When the time to affect the ownership changes came, amid the return to normal business life after the end of Covid-19, Ms Lishea had then made a U-turn and refused to hand-over the company to Platcorp. She had meanwhile faced allegations of looting the company.
Multiple court battles have since been fought in the past year with the DCEO eventually winning the case to freeze the company’s accounts Standard Lesotho Bank and Lesotho PostBank. Still, Platcorp’s lawyer, Neil Fraser, of Webber Newdigate Attorneys is irate that Ms Lishea seemed to have circumvented some of the court orders and managed to withdraw millions from the company’s account at Lesotho PostBank. He has written to the bank demanding answers. He says his clients are frustrated that he has not been given a response and they are considering legal action to sue the bank for “aiding and abetting” Ms Lishea to circumvent a court order.
“This is an open and shut criminal case requiring urgent action from the authorities to safeguard the assets of a foreign investor,” Mr Fraser said in an interview this week.
“This case will severely besmirch the reputation of the country as an investment destination if our clients lose their investments and there is no firm action from the authorities to deal with the suspects.”
The multiple cases fought thus far have seen Ms Lishea being sent to jail, alongside six of her other directors, by High Court Judge Moroke Mokhesi.

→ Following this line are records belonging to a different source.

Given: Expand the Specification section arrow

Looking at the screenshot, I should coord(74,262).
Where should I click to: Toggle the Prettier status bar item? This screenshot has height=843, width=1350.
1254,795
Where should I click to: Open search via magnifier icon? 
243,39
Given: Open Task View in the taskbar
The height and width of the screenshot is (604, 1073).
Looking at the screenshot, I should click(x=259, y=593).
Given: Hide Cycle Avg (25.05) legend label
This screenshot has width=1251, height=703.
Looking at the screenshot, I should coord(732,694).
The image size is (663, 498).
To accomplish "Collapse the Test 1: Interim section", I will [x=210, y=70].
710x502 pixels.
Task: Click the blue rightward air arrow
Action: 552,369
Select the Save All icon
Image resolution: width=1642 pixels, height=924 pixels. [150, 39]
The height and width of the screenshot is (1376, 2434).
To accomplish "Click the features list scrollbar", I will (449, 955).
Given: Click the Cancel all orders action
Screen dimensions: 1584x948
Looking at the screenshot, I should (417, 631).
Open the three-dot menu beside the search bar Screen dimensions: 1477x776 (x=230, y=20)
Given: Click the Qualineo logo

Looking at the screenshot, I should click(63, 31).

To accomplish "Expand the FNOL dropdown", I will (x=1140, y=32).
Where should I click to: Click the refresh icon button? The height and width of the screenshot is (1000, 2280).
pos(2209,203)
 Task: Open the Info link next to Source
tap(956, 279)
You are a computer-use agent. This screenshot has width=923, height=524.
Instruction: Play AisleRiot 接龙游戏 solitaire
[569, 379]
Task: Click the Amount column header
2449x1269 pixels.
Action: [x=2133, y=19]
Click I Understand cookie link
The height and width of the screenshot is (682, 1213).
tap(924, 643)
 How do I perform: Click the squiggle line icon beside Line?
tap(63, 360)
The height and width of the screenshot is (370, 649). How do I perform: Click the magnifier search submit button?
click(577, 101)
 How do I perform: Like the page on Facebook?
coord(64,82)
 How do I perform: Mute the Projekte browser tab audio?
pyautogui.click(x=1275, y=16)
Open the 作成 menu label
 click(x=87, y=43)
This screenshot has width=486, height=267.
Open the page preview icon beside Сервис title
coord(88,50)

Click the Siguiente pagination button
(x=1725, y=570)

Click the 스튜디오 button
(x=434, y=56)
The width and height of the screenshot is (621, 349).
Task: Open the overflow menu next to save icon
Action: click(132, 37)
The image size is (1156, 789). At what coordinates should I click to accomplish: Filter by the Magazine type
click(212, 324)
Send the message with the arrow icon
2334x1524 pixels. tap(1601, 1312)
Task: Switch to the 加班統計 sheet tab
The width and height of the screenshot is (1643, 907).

This after the judge had found the directors in contempt of court for defying his judgment for them to co-manage the finances of the company with Platcorp pending the resolution of their ownership dispute. Ms Lishea and the other directors were nonetheless only jailed for a week before being released by Court of Appeal President Kananelo Mosito pending their appeal against Judge Mokhesi’s six-month sentences without an option of a fine.
Three of the directors Nthati Khutlisi, Lindiwe Adontsi, Matseliso Petrus and company secretary, Khati Mahase, have since turned whistleblowers. They have signed affidavits alleging that Ms Lishea looted company funds and splurged on things not related to the business.
As the court battles drag on, it is the company’s now stranded ex-employees who are crying for help. They say they are encouraged by Platcorp’s promise to resuscitate the company and invest M1 billion more if the dispute is resolved soon and in its favour. They say they therefore cannot understand why there is no concerted effort from authorities to deal with the matter decisively and save jobs.